◆ **INPUT DATA**:
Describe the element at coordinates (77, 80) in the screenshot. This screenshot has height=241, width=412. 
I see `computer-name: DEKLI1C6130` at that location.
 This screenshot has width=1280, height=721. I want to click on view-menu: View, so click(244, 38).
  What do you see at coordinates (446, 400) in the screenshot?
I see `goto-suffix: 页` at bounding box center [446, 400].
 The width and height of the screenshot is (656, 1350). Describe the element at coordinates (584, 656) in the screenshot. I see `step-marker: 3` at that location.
==
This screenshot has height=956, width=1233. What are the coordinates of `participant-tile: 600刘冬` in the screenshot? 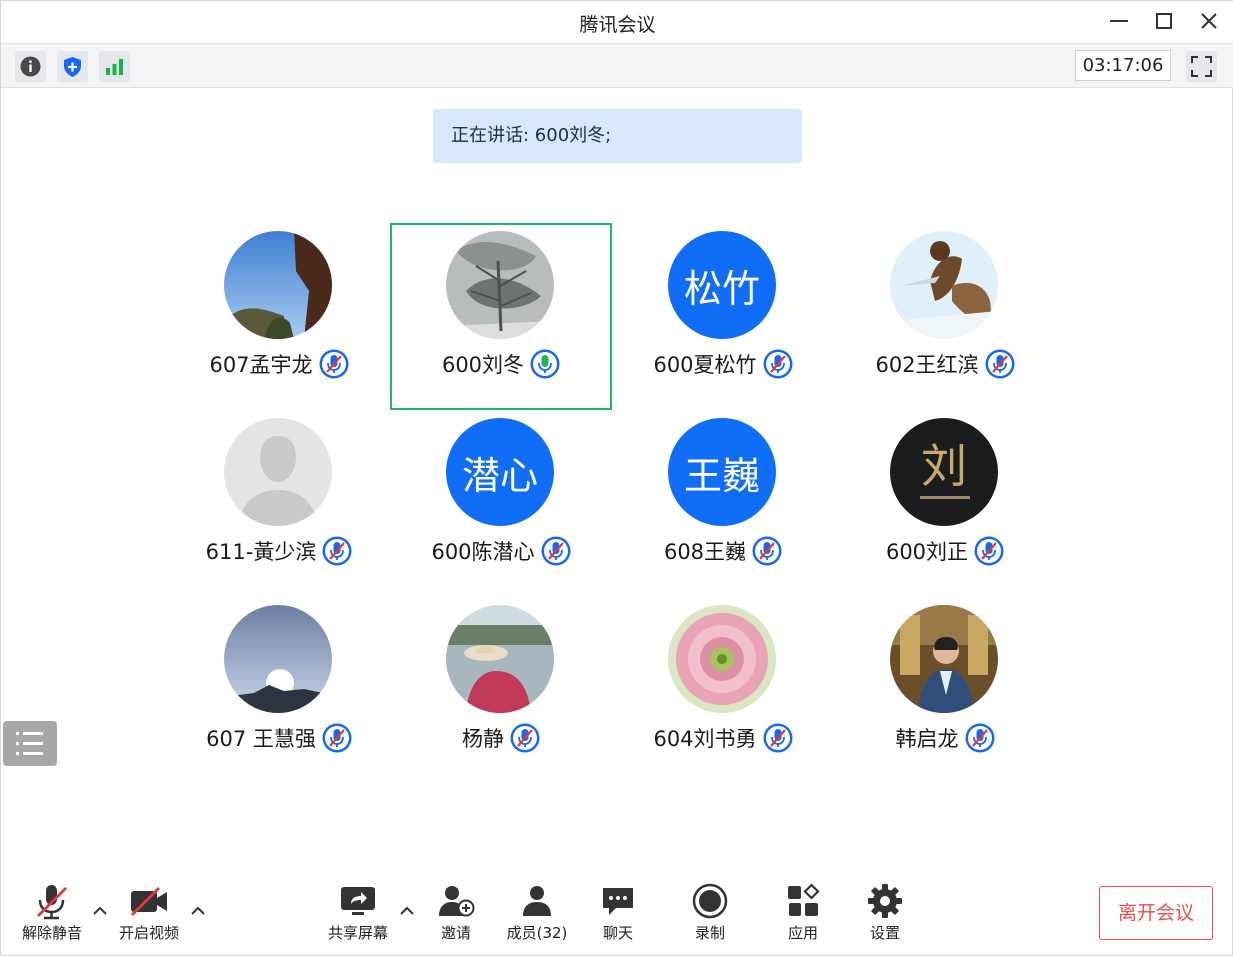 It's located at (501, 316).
---
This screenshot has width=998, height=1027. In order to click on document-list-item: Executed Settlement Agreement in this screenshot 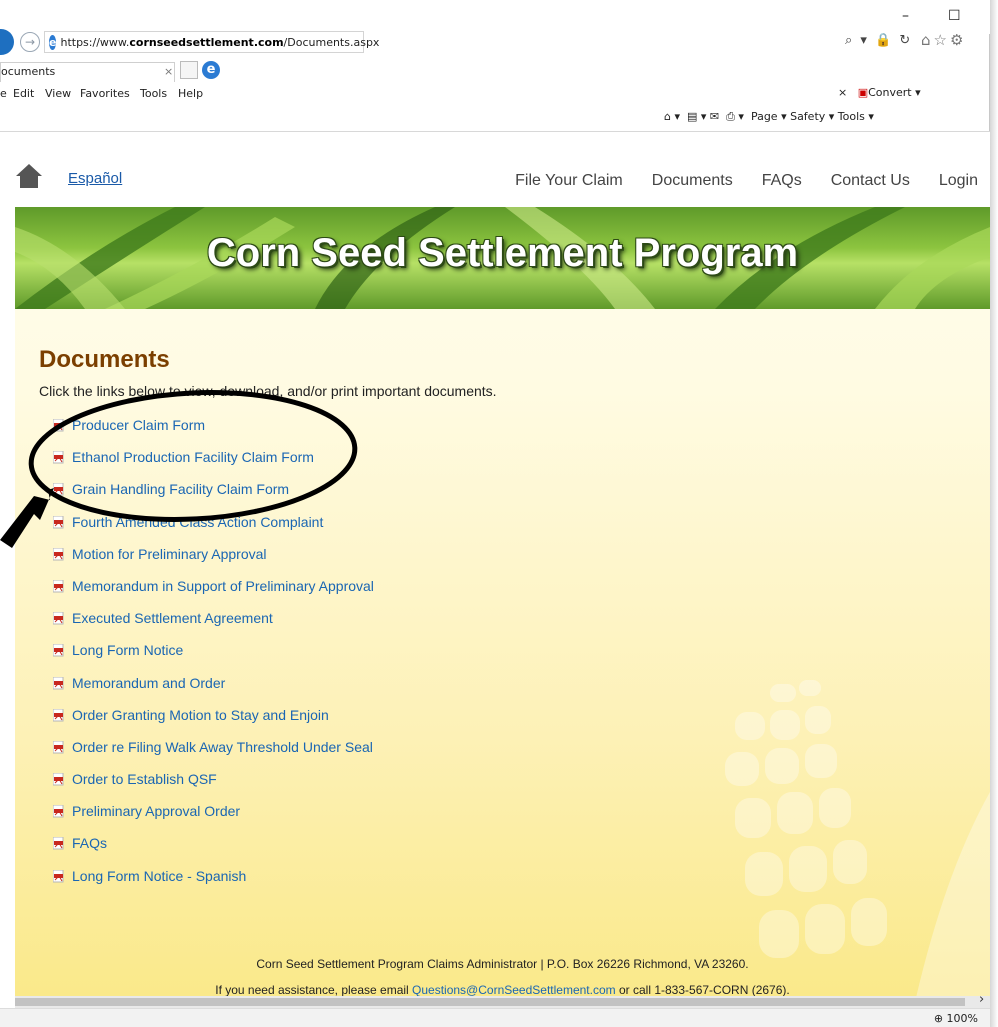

◆ **EXERCISE INSTRUCTIONS**: Write out the lines starting with the line containing "Describe the element at coordinates (77, 80)" and going on through the line containing "The width and", keeping every character the same.

◆ **YOUR RESPONSE**:
Describe the element at coordinates (77, 80) in the screenshot. This screenshot has height=241, width=412. 
I see `computer-name: DEKLI1C6130` at that location.
 This screenshot has width=1280, height=721. I want to click on view-menu: View, so click(244, 38).
  What do you see at coordinates (446, 400) in the screenshot?
I see `goto-suffix: 页` at bounding box center [446, 400].
 The width and height of the screenshot is (656, 1350). Describe the element at coordinates (584, 656) in the screenshot. I see `step-marker: 3` at that location.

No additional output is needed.